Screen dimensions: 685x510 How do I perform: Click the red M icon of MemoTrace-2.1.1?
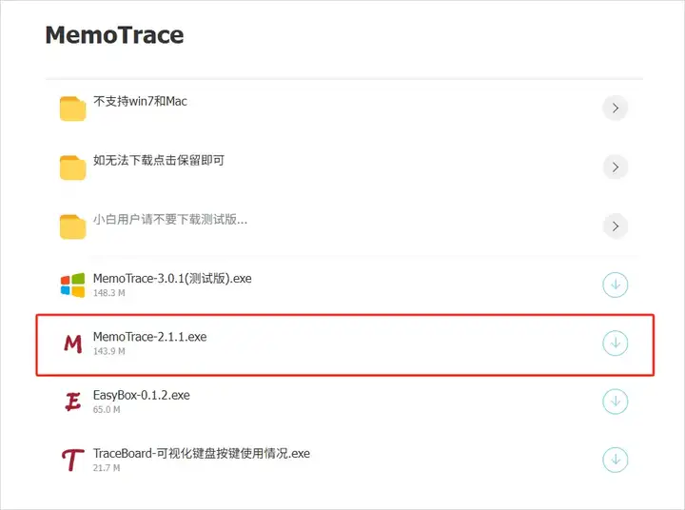tap(73, 343)
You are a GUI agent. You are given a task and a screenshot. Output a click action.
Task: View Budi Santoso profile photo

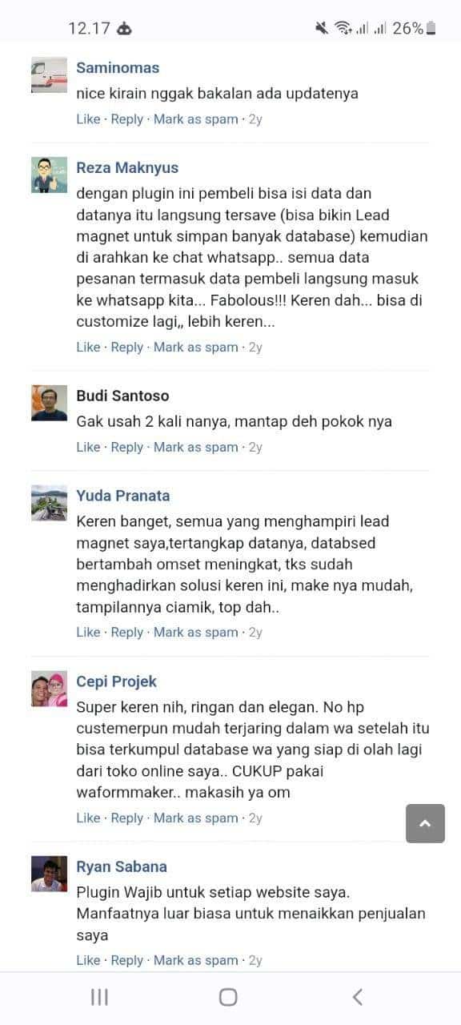(x=49, y=403)
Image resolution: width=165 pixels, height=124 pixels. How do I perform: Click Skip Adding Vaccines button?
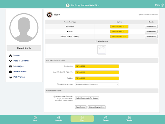point(97,107)
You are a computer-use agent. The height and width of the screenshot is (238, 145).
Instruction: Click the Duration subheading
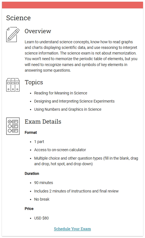point(32,173)
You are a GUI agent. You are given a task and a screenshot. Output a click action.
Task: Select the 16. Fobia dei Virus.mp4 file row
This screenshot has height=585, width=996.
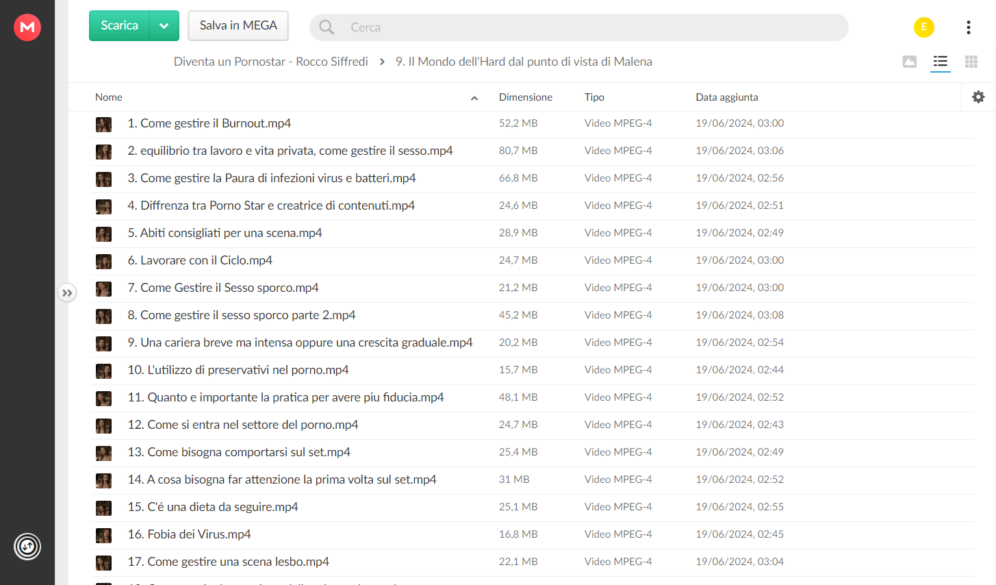click(533, 535)
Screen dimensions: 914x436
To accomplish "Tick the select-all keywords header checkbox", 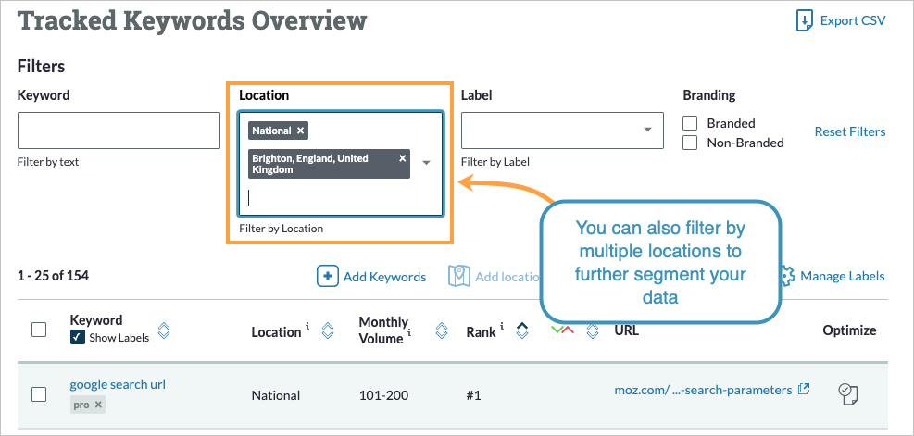I will click(39, 330).
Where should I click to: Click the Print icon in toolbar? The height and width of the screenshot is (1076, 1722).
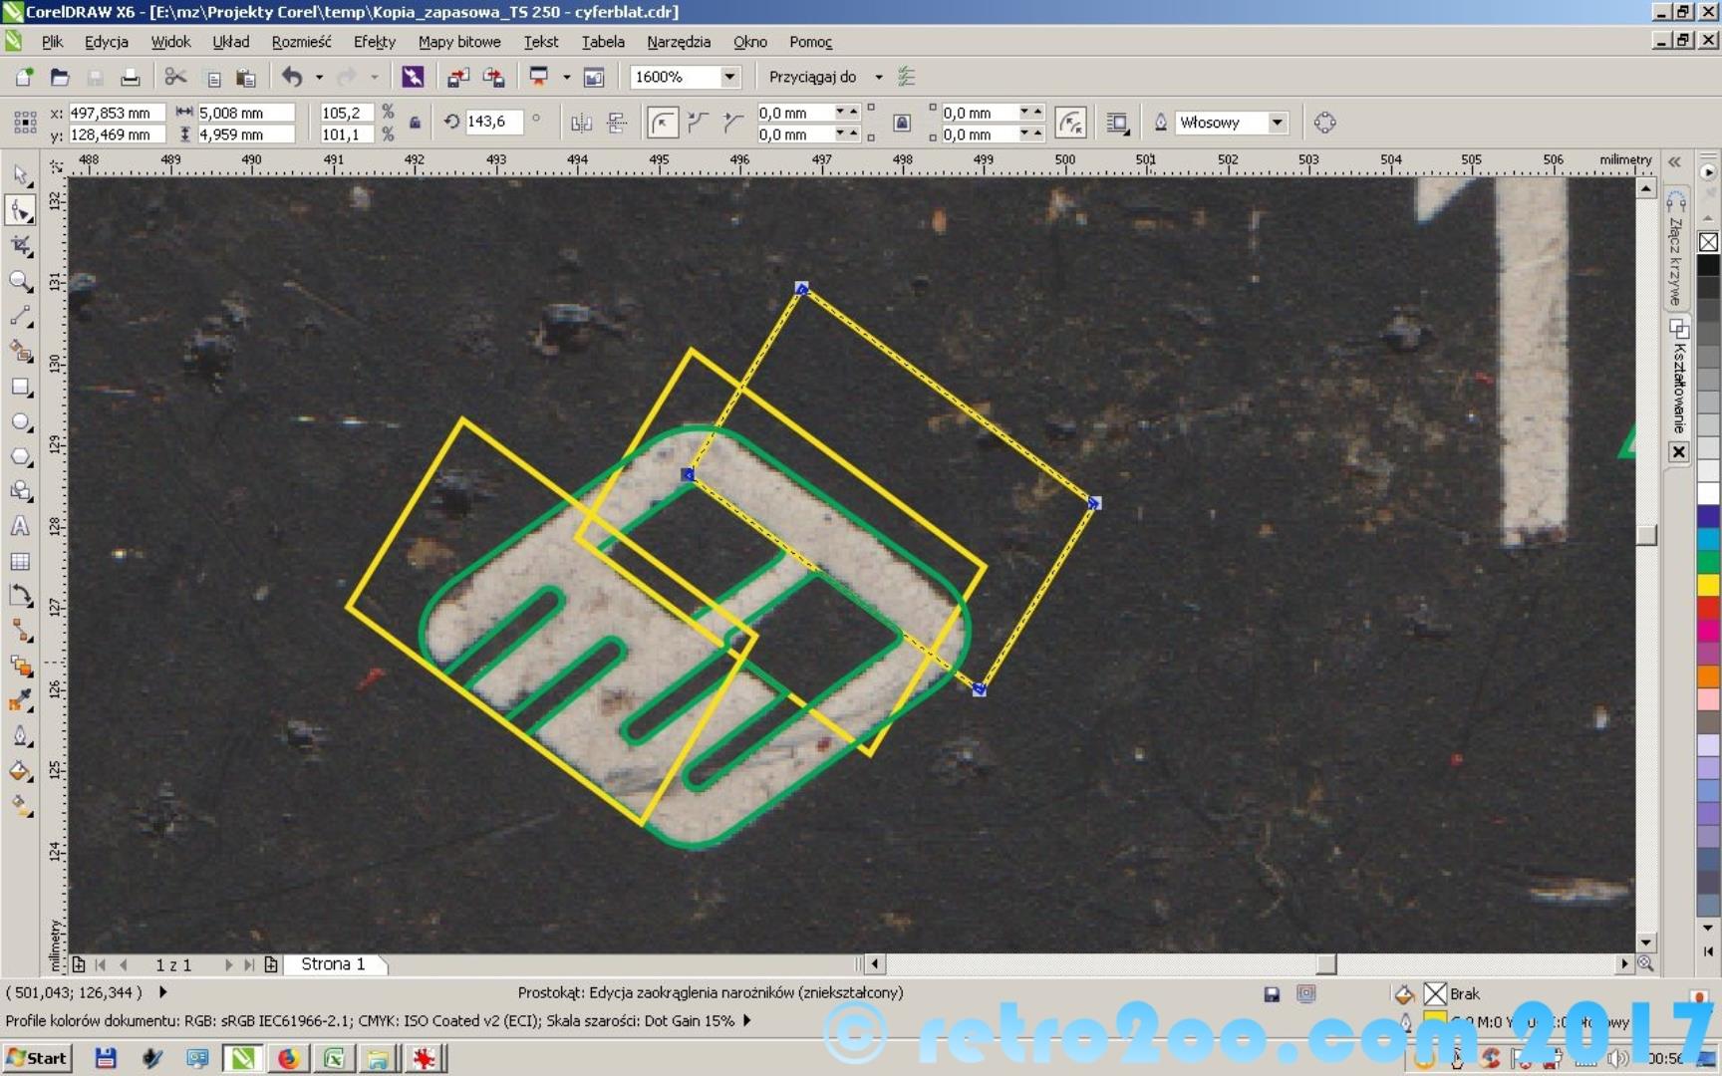coord(130,77)
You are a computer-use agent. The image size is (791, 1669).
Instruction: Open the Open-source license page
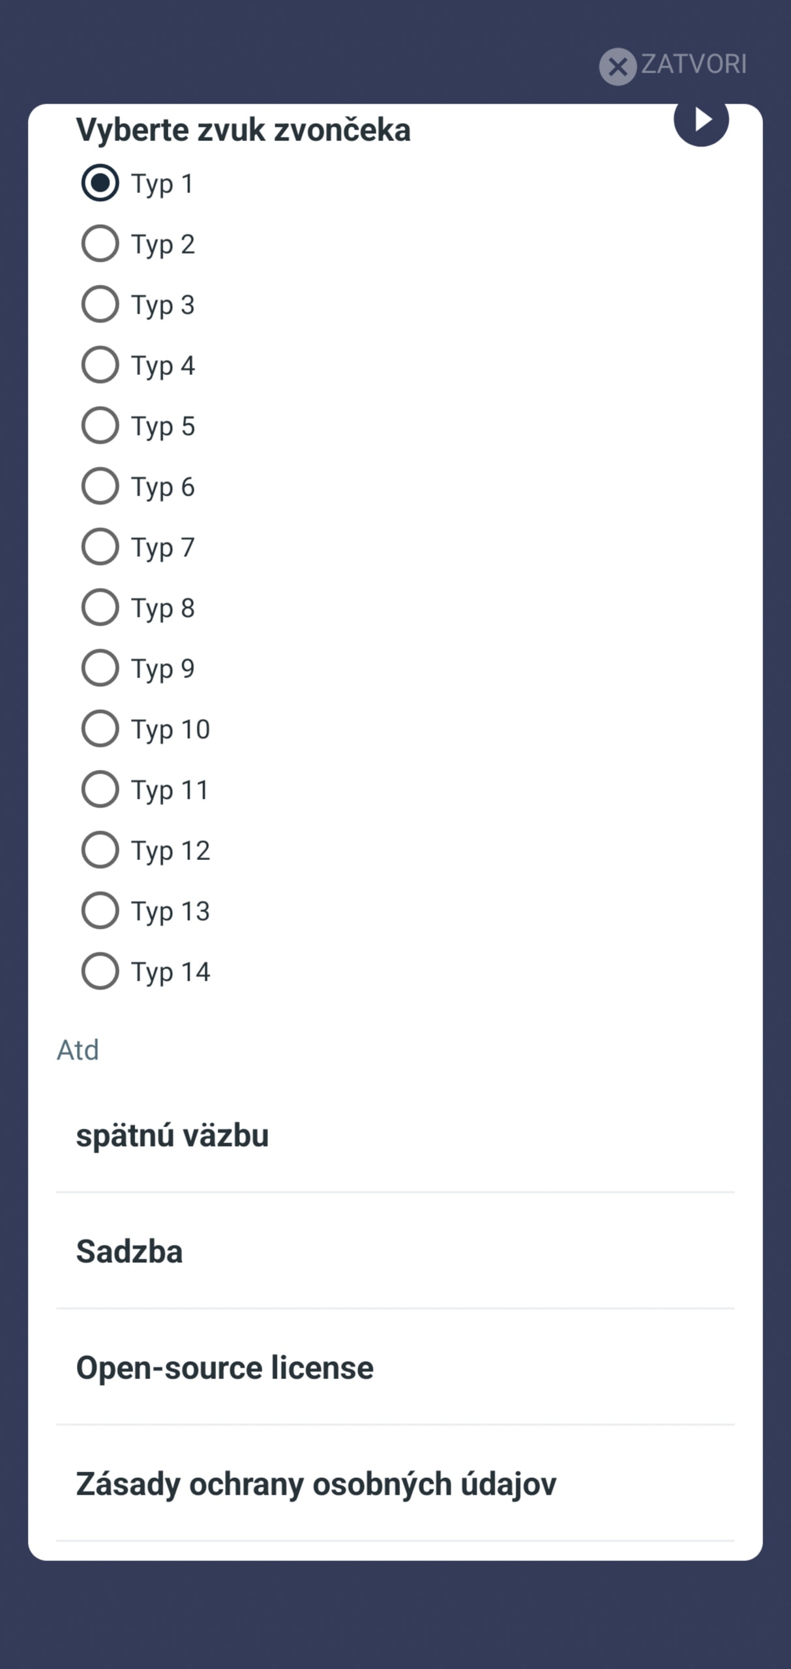click(x=395, y=1367)
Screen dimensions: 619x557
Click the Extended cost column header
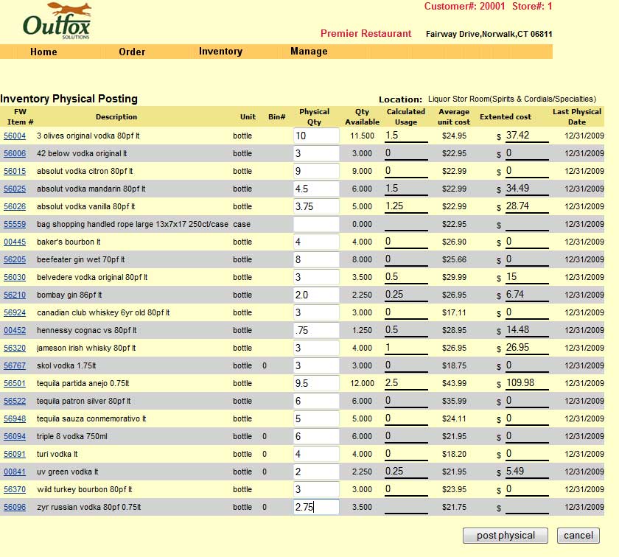(x=506, y=116)
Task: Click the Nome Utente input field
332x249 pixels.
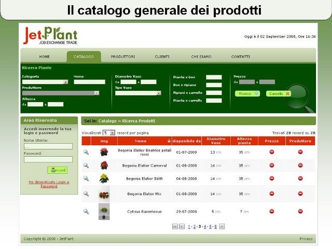Action: [48, 146]
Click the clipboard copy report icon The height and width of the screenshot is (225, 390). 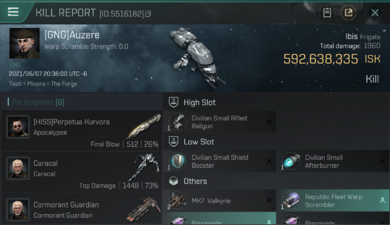[x=327, y=13]
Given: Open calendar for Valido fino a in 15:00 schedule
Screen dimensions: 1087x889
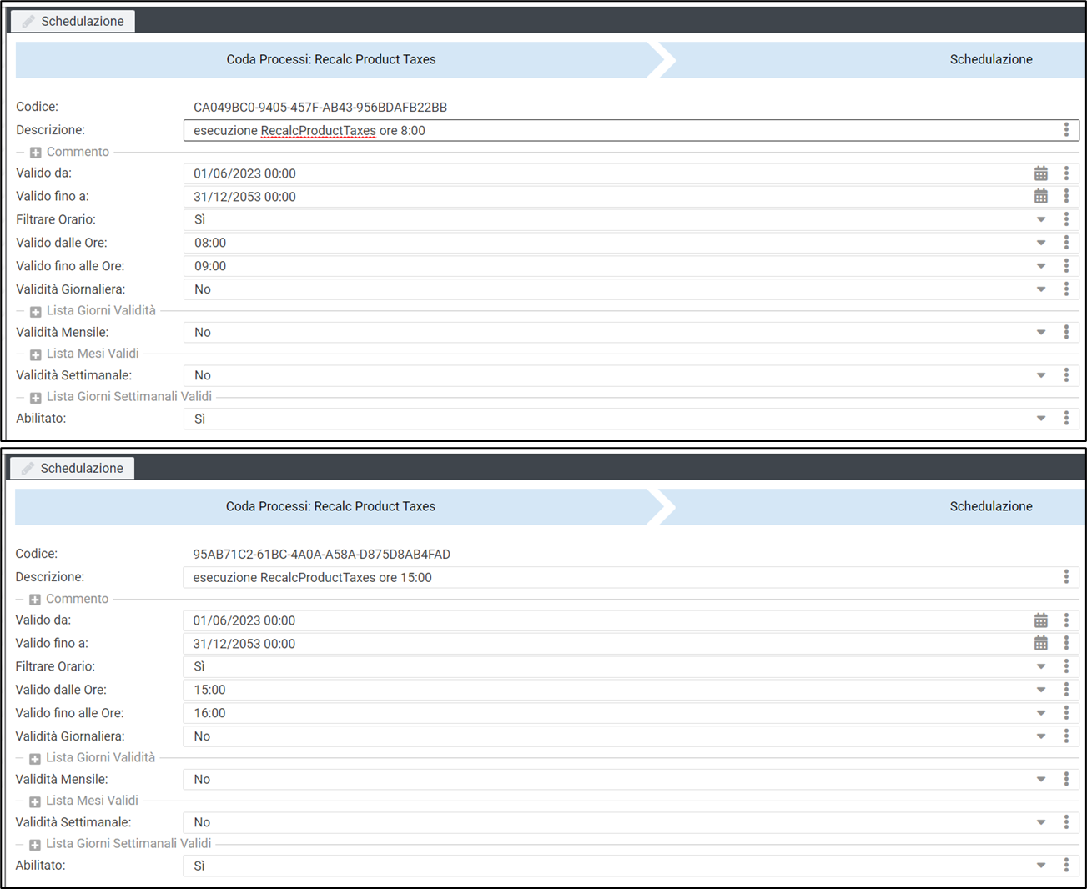Looking at the screenshot, I should click(1040, 644).
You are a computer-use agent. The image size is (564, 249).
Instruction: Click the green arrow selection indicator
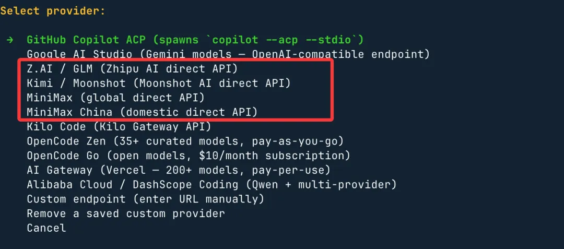click(x=10, y=40)
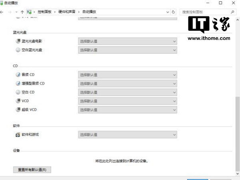Click the software and games icon
Viewport: 240px width, 180px height.
point(18,135)
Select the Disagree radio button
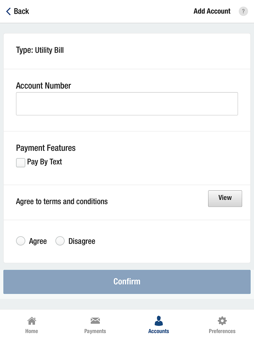The height and width of the screenshot is (339, 254). click(x=60, y=241)
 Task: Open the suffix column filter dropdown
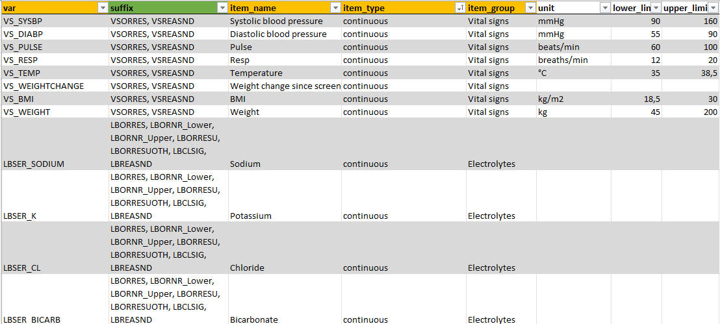click(x=222, y=8)
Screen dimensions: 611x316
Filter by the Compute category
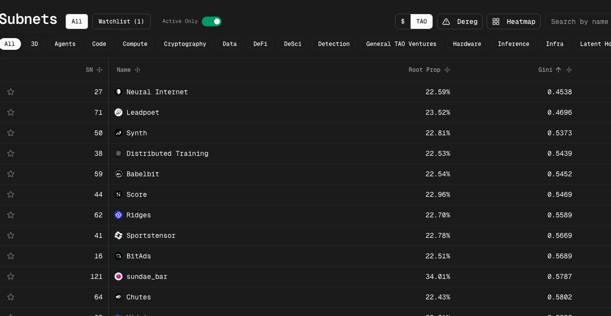coord(135,44)
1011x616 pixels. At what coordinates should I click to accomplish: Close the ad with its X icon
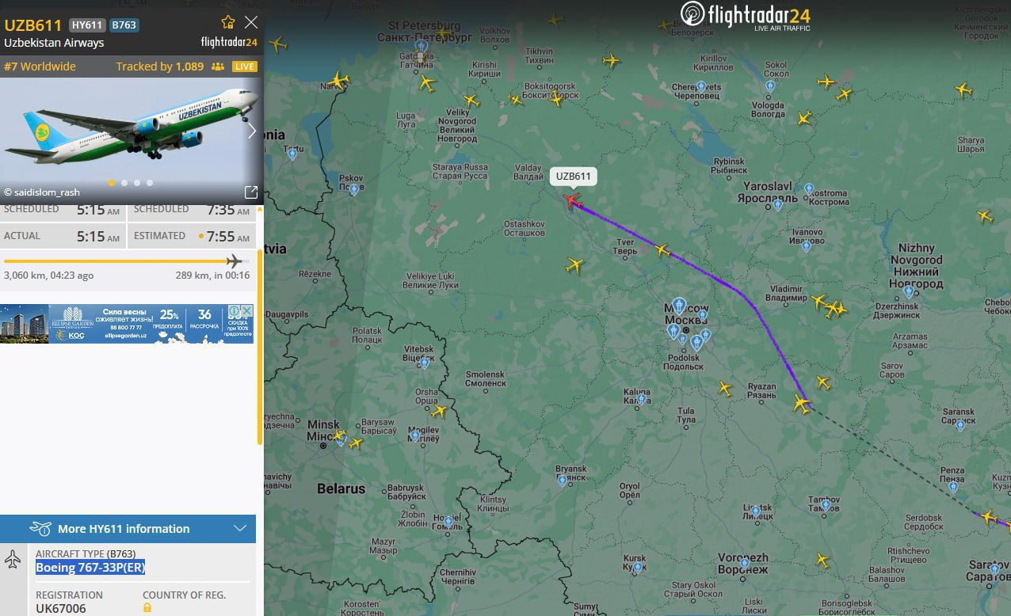(x=247, y=310)
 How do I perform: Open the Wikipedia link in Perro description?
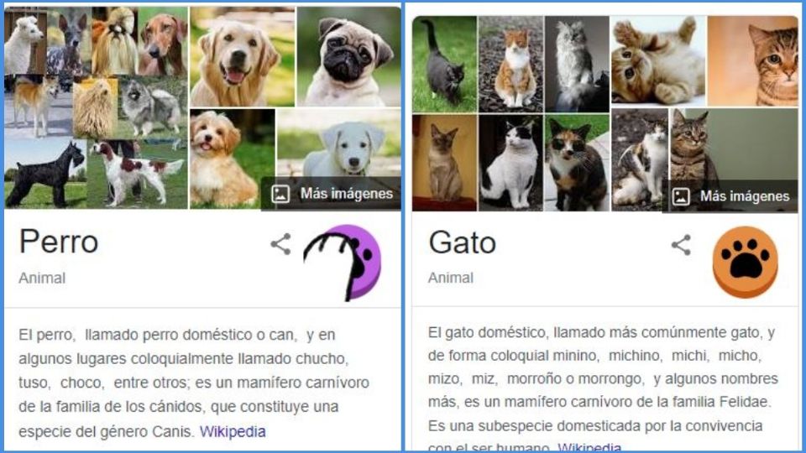click(233, 431)
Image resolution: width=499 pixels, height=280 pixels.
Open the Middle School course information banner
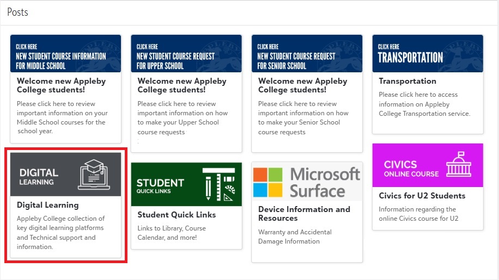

....................

### [AIM OF THE TASK]
Write out nothing but the lines from the one with "Image resolution: width=499" through the last line of the entries, exactly as they stand; pictures are not part of the copy.

### [EXPECTED ANSWER]
Image resolution: width=499 pixels, height=280 pixels.
Open the Middle School course information banner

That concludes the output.